From then on, we hear stories of what actually happened when people first met the zombies. It's vivid, it's deeply personal, it's varied, and most of all it is believable. Most of this comes from the format: many interviews with many survivors from all over the world (though I do have an issue with the non-representation of any African country other than South Africa), each with their own different voice and experience, each with their own insight into what went wrong. One of my favourite passages is from the perspective of a man who was left in space, trying to keep vital satellites in orbit, and watching what are described as herds of zombies roaming like the buffalo used to.
Instead of all these intensely focused, disturbingly accurate passages, what we appear to have in this film is...well, Brad Pitt running around trying to save the world whilst his family cries in a corner.
Obviously I am only going off the trailer (on a sidenote, that annoying “BWAAAAAAM” type noise that has been in tons of action movie trailers since Inception has GOT to go) and we all know how much they can be misleading. Yet it honestly looks like they've taken out everything that made the book great and terrifying and replaced it with Zombies That Run.
The separation of the main character from his family, while obviously meant to be sad and affecting, to me seems like a poor attempt at replacing some of the incredibly intense human elements of the book with close-ups of upset children.
I could be wrong; we could follow Brad Pitt all over the world, but still see how dozens of countries are coping, with moving POV scenes from the people in those countries, and a slow, realistic recovery of global society.
We'll find out in 2013, but I don't have my hopes up.

Requirements:
Reproduce, word for word, the whole passage comparing the zombie book with the trailer for its film.

Listing:
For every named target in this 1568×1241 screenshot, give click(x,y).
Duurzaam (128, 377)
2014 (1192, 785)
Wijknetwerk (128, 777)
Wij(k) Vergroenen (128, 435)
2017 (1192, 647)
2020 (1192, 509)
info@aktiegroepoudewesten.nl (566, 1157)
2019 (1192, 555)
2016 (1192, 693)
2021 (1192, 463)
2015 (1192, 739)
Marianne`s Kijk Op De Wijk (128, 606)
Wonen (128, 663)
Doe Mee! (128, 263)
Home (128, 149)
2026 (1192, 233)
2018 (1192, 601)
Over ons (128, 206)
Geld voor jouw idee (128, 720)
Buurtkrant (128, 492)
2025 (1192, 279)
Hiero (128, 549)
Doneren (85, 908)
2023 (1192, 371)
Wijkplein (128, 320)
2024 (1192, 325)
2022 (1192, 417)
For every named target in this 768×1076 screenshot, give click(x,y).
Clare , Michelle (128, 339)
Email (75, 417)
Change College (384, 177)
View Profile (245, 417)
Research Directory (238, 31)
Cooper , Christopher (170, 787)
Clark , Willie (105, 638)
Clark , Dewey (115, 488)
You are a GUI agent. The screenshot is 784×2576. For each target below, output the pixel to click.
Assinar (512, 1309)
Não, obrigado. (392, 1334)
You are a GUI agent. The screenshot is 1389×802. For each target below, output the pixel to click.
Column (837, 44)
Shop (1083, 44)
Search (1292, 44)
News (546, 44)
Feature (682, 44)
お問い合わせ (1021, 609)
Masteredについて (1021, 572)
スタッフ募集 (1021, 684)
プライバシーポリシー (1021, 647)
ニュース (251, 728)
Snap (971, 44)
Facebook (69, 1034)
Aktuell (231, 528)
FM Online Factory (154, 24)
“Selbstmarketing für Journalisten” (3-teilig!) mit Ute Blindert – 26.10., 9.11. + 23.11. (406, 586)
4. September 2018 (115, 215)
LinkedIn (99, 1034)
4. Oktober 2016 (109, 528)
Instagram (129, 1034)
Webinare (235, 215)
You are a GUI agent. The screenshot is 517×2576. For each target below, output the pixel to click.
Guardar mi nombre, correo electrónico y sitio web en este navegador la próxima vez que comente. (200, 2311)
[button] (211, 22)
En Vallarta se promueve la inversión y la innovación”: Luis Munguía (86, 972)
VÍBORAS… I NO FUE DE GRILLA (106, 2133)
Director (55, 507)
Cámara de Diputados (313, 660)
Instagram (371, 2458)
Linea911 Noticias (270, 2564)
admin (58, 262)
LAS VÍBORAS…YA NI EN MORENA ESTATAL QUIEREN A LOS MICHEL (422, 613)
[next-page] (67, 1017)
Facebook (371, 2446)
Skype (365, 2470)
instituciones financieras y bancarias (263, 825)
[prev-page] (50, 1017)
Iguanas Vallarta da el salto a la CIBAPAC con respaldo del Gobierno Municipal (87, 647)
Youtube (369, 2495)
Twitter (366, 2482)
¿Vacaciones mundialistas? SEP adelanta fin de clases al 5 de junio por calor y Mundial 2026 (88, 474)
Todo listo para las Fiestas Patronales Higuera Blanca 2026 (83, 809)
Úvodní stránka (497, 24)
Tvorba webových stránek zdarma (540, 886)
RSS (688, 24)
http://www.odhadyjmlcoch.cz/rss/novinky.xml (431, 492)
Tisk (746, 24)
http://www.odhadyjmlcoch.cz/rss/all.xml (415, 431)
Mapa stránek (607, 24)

Result of this task:
From then on, we hear stories of what actually happened when people first met the zombies. It's vivid, it's deeply personal, it's varied, and most of all it is believable. Most of this comes from the format: many interviews with many survivors from all over the world (though I do have an issue with the non-representation of any African country other than South Africa), each with their own different voice and experience, each with their own insight into what went wrong. One of my favourite passages is from the perspective of a man who was left in space, trying to keep vital satellites in orbit, and watching what are described as herds of zombies roaming like the buffalo used to.
Instead of all these intensely focused, disturbingly accurate passages, what we appear to have in this film is...well, Brad Pitt running around trying to save the world whilst his family cries in a corner.
Obviously I am only going off the trailer (on a sidenote, that annoying “BWAAAAAAM” type noise that has been in tons of action movie trailers since Inception has GOT to go) and we all know how much they can be misleading. Yet it honestly looks like they've taken out everything that made the book great and terrifying and replaced it with Zombies That Run.
The separation of the main character from his family, while obviously meant to be sad and affecting, to me seems like a poor attempt at replacing some of the incredibly intense human elements of the book with close-ups of upset children.
I could be wrong; we could follow Brad Pitt all over the world, but still see how dozens of countries are coping, with moving POV scenes from the people in those countries, and a slow, realistic recovery of global society.
We'll find out in 2013, but I don't have my hopes up.